Since the year 2000, over 413,000 service members have sustained traumatic brain injury (TBI) and may present with post-concussive sequelae including headaches, fatigue, irritability, cognitive problems, depression, insomnia, and chronic pain. Although the focus of the article is on military TBI, the usefulness of S-adenosylmethionine (SAMe) would extend to both civilian and military populations. This narrative review examines the preclinical and clinical literature of SAMe’s metabolism and alterations seen in disease states such as depressive disorders, pain disorders, fatigue, cognition, dementia, use in pregnancy and peripartum, children, adolescents, and adults, to the elderly with and without dementia, stroke, and neurodegeneration, in order to highlight its potential benefit in post-concussive sequelae after TBI.
A MEDLINE/PubMed and Cochrane Database search was conducted between May 3, 2018 and July 30, 2019 by combining search terms for SAMe with terms for relevant disease states including depression, brain injury, dementia, Alzheimer’s disease, Parkinson’s disease, cognition, fatigue, and pain. This search retrieved a total of 676 references. 439 were excluded for being over a 10-year publication date, except where clinically relevant. After additional removal of repeated articles, the number of articles were totaled 197. An additional 59 articles were excluded: 10 not in English, 4 duplicates, 4 not original investigations, and 41 outside the scope of this article. The remaining 138 articles were used in this review and included 25 clinical studies, 46 preclinical studies, 63 reviews, and 4 case reports.
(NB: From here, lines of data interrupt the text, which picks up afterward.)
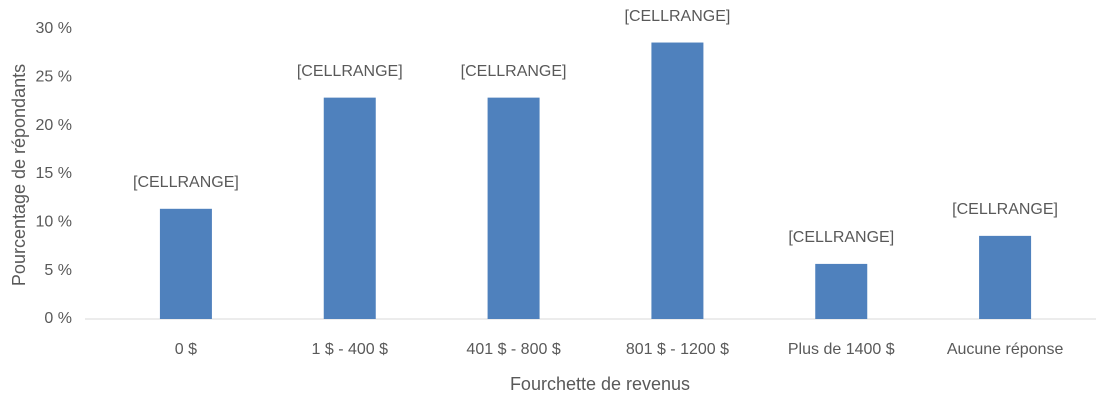 The image size is (1098, 403). What do you see at coordinates (600, 384) in the screenshot?
I see `x-axis-title: Fourchette de revenus` at bounding box center [600, 384].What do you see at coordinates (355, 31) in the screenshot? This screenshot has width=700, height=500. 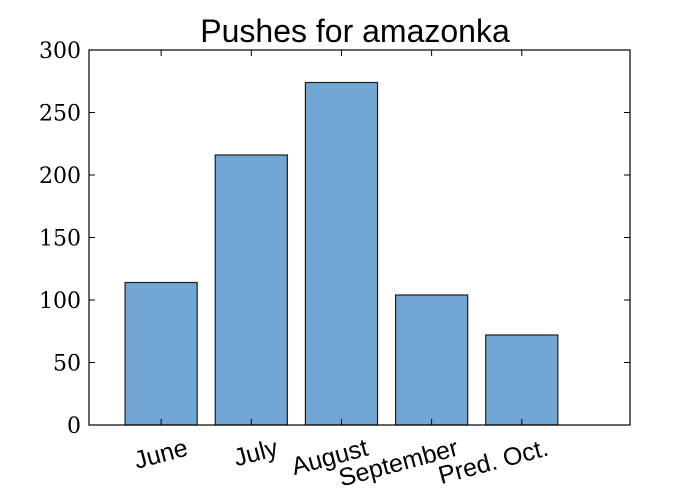 I see `chart-title: Pushes for amazonka` at bounding box center [355, 31].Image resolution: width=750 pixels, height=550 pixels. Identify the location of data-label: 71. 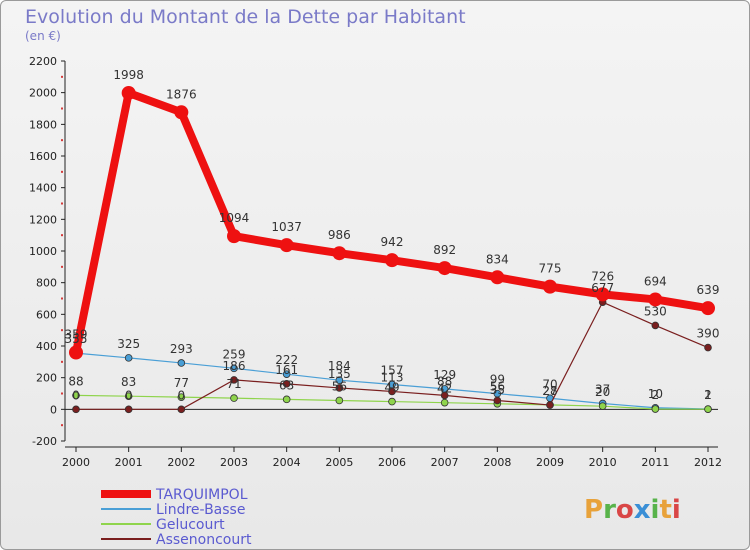
(234, 384).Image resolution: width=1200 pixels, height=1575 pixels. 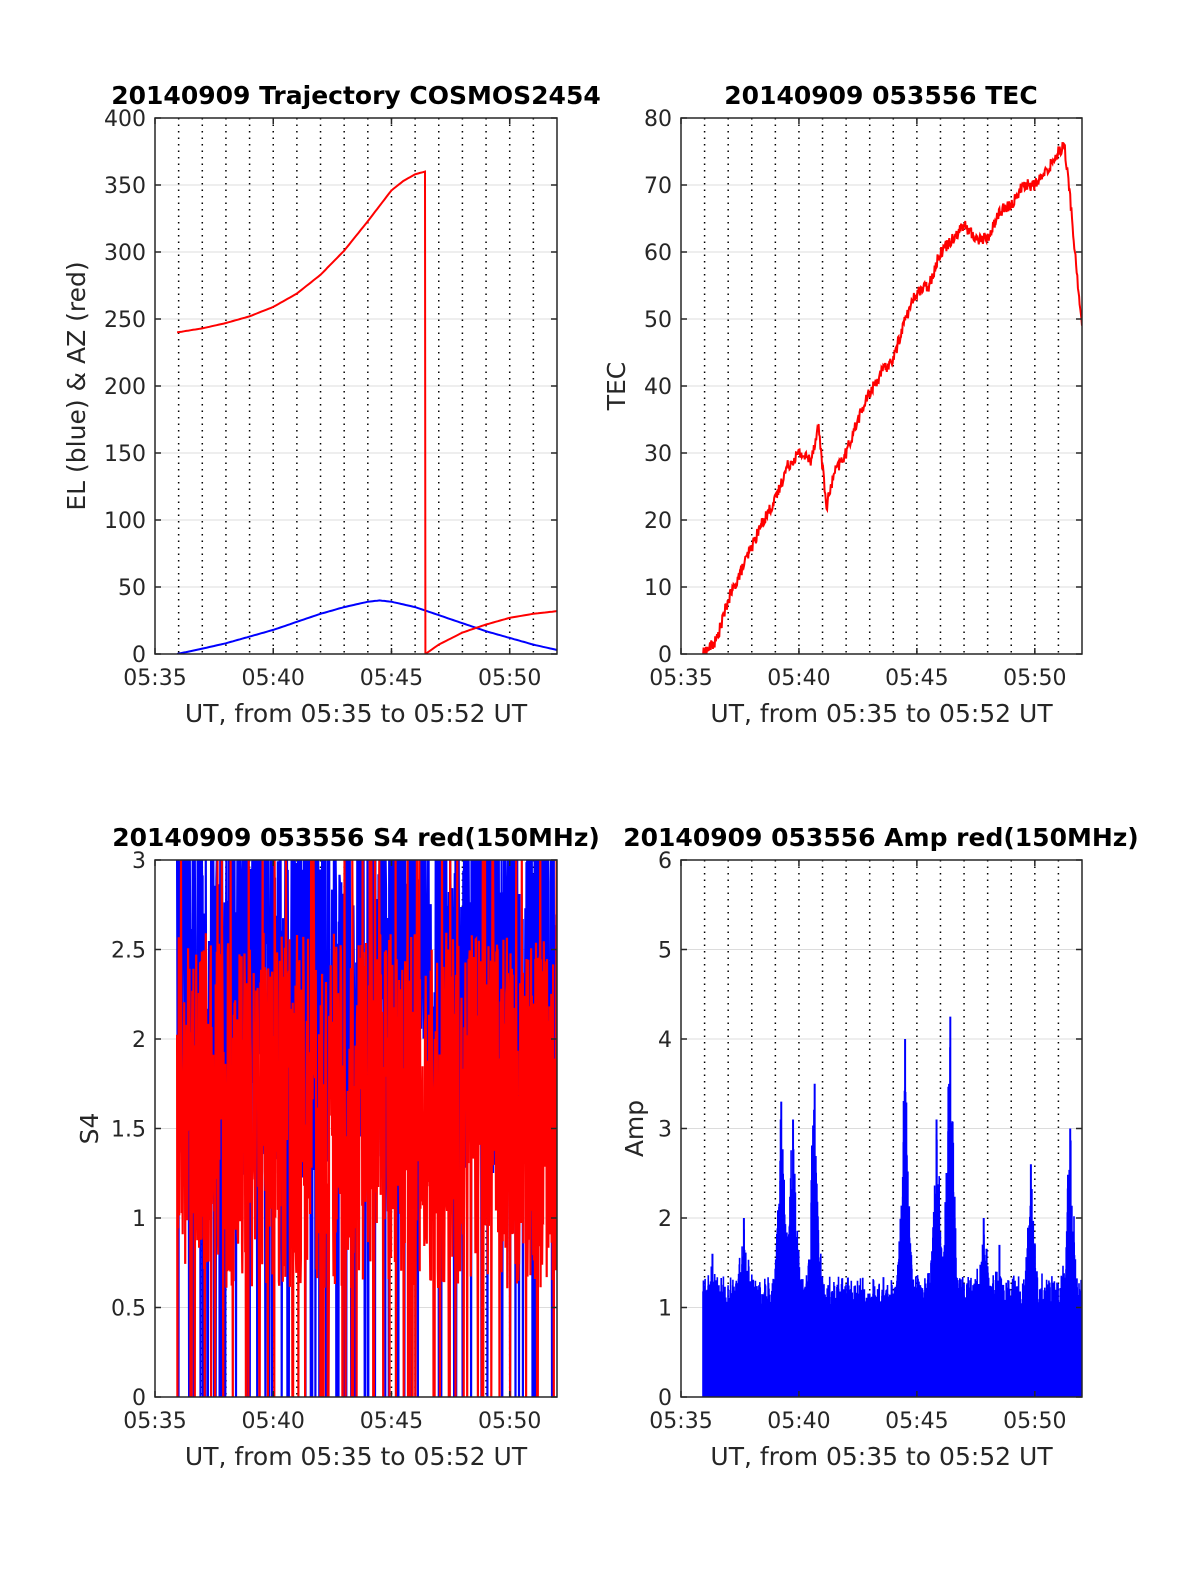 I want to click on y-tick-label: 60, so click(x=658, y=254). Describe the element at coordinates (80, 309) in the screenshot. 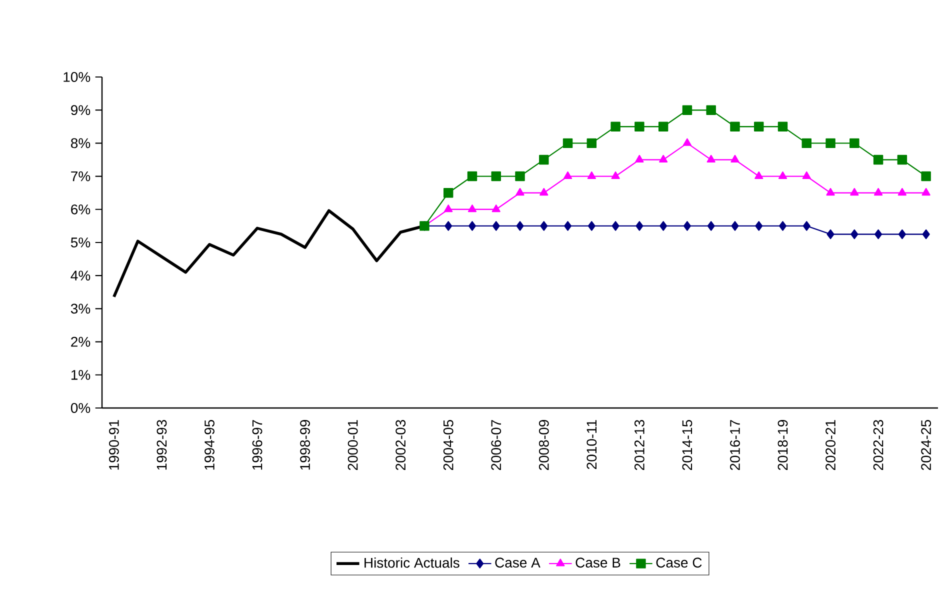

I see `y-tick-label: 3%` at that location.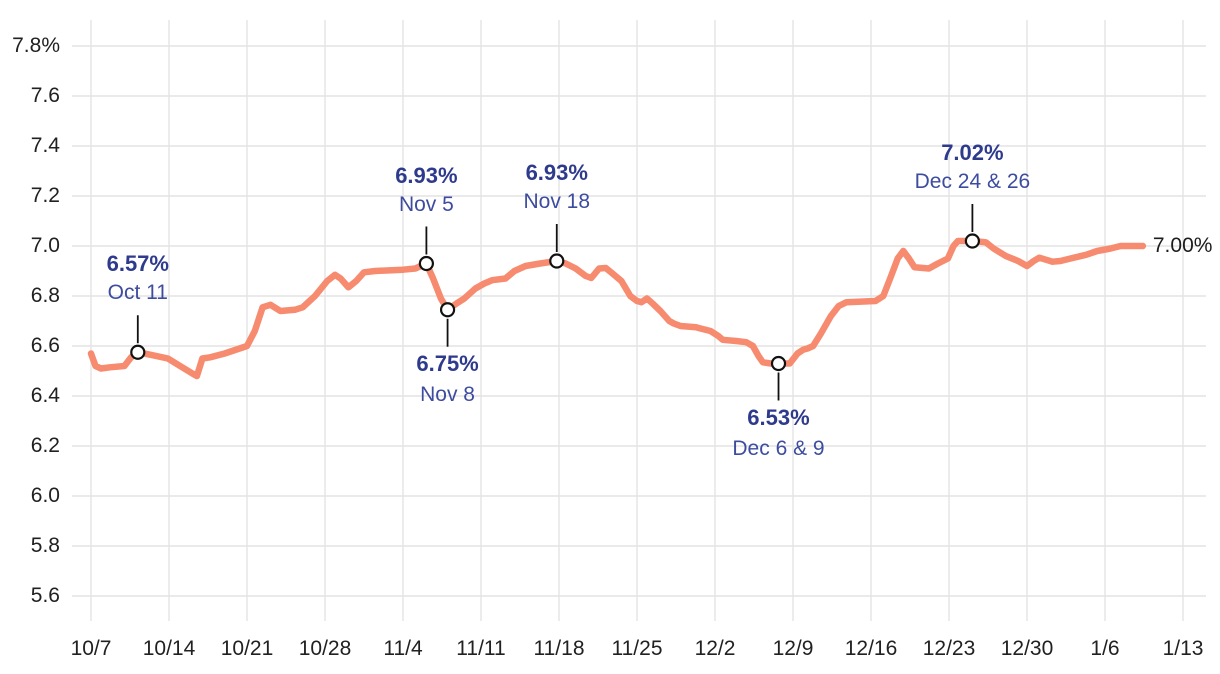 Image resolution: width=1220 pixels, height=674 pixels. What do you see at coordinates (45, 296) in the screenshot?
I see `y-axis-tick-label: 6.8` at bounding box center [45, 296].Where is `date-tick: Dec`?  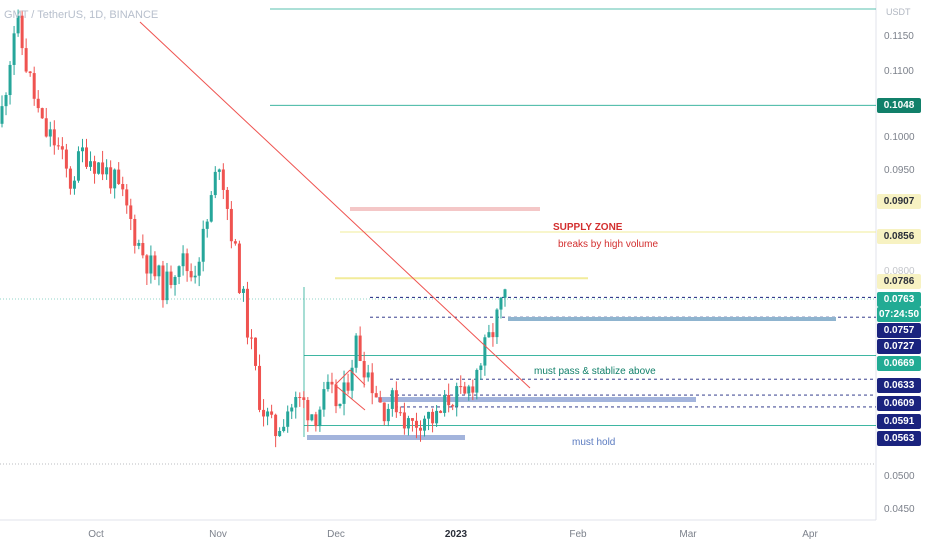 date-tick: Dec is located at coordinates (336, 534).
This narrative review examined the preclinical and clinical literature of SAMe’s metabolism and alterations seen in MDD, pain disorders, fatigue, cognition and memory, dementia, and other disorders to highlight the potential benefit of SAMe in post-concussive sequelae in mTBI. The literature showed potential for improvement, safety, and tolerability in these symptom clusters commonly seen in military mild TBI (mTBI).
There is evidence of a potential benefit of SAMe as an intervention to help with symptoms across the range of post-concussive sequelae and syndromes commonly seen in military mTBI. Since the discovery of SAMe in 1952, this pleiotropic molecule has shown the significance of its involvement in several metabolic cascades in such disparate systems as epigenetics, bioenergetics, DNA methylation, neurotransmitter systems, and potential usefulness in military TBI. Significant limitations include disparate presentations seen in patients with mild TBI, those with post-concussive syndrome, as well as those with comorbid depression and posttraumatic stress disorder. Also, over-the-counter medications are not regulated and SAMe products may vary widely in price and quality. Given the potential for mania in patients with bipolar disorder, evaluation and recommendations should be made by a physician able to evaluate the underlying bipolar diathesis. Furthermore, this narrative review serves as the rationale for future open-label and double-blind placebo-controlled trials in military mTBI and SAMe.